*YOUR OBJECTIVE:*
Rewrite the listing from the line with "Task: Click the x axis label" through the end of the listing, changing "Viewport" to "Window" and keeping everything else the same.
# START OF DATA ENTRIES
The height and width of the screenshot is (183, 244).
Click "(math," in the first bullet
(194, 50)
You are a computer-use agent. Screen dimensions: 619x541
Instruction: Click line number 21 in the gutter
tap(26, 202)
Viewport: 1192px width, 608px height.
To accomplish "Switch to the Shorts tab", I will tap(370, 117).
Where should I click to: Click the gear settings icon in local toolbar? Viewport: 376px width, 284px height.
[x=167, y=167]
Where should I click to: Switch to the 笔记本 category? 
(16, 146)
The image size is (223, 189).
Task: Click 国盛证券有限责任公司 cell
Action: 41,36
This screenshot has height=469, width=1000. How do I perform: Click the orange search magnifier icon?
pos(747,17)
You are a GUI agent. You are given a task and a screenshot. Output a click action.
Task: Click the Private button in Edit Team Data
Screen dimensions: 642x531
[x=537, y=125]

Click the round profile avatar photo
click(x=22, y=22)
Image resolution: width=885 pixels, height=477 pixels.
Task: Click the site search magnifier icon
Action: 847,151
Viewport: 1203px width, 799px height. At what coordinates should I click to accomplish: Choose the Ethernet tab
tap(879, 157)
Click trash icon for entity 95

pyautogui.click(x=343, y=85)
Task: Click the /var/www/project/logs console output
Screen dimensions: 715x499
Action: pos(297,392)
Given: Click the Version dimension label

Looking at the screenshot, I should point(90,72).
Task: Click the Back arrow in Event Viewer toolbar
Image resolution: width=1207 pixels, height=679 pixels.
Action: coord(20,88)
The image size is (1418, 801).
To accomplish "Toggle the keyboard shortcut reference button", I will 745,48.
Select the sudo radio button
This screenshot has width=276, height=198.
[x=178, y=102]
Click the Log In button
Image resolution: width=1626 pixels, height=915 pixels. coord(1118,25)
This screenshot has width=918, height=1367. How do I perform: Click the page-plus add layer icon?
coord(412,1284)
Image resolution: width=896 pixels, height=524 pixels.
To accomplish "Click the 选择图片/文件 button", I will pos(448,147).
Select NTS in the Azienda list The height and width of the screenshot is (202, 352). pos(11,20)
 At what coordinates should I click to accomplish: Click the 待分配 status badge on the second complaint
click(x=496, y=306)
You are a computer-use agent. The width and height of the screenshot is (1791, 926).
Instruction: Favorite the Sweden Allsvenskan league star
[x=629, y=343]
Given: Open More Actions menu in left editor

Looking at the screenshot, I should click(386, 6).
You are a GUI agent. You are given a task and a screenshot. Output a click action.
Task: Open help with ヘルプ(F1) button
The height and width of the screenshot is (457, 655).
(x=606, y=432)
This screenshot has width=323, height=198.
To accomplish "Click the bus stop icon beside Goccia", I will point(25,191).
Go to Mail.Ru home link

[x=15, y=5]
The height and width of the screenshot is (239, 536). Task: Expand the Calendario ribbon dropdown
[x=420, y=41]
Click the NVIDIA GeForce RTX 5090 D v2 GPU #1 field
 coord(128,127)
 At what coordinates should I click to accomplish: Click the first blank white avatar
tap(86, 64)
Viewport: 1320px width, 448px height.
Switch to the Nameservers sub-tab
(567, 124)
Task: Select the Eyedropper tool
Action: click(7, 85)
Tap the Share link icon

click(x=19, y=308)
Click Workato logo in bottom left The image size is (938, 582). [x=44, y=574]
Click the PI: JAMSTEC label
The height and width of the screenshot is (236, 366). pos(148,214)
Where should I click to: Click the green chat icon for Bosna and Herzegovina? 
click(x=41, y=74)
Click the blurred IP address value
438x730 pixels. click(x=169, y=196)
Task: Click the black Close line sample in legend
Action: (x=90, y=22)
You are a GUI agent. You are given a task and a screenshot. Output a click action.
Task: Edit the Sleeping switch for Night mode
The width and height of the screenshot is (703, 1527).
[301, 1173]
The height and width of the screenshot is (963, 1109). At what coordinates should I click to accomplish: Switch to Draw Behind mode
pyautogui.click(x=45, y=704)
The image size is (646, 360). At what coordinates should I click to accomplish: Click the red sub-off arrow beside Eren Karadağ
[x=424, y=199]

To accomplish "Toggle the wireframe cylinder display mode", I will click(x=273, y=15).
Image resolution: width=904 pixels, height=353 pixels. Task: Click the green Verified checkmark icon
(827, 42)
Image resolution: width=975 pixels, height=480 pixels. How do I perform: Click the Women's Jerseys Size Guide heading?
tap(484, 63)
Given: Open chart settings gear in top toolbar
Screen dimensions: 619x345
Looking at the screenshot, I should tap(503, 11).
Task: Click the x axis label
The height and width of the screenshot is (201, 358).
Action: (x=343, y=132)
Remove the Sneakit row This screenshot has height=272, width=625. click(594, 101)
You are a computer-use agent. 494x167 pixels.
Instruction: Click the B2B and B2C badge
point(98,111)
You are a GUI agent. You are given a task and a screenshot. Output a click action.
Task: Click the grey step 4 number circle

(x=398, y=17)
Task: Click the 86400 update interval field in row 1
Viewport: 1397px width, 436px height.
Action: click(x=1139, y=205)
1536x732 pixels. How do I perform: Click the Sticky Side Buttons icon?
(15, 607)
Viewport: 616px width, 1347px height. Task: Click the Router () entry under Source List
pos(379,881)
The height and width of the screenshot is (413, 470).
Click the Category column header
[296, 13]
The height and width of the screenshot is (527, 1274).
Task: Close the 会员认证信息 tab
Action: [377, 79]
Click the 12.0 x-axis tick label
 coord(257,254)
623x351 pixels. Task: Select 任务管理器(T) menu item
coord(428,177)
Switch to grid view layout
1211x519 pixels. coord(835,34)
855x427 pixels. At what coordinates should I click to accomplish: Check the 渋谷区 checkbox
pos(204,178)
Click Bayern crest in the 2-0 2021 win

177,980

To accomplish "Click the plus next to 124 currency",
# END OF DATA ENTRIES
*PROBLEM SOLUTION:*
Task: Click the x axis label
The height and width of the screenshot is (201, 358).
Action: (x=343, y=132)
Remove the Sneakit row This screenshot has height=272, width=625. click(594, 101)
You are a computer-use agent. 494x167 pixels.
Instruction: Click the B2B and B2C badge
point(98,111)
You are a GUI agent. You are given a task and a screenshot. Output a click action.
Task: Click the grey step 4 number circle

(x=398, y=17)
Task: Click the 86400 update interval field in row 1
Window: 1397px width, 436px height.
Action: click(x=1139, y=205)
1536x732 pixels. How do I perform: Click the Sticky Side Buttons icon?
(15, 607)
Window: 616px width, 1347px height. Task: Click the Router () entry under Source List
pos(379,881)
The height and width of the screenshot is (413, 470).
Click the Category column header
[296, 13]
The height and width of the screenshot is (527, 1274).
Task: Close the 会员认证信息 tab
Action: [377, 79]
Click the 12.0 x-axis tick label
 coord(257,254)
623x351 pixels. Task: Select 任务管理器(T) menu item
coord(428,177)
Switch to grid view layout
1211x519 pixels. coord(835,34)
855x427 pixels. At what coordinates should I click to accomplish: Check the 渋谷区 checkbox
pos(204,178)
Click Bayern crest in the 2-0 2021 win

177,980

To accomplish "Click the plus next to 124 currency",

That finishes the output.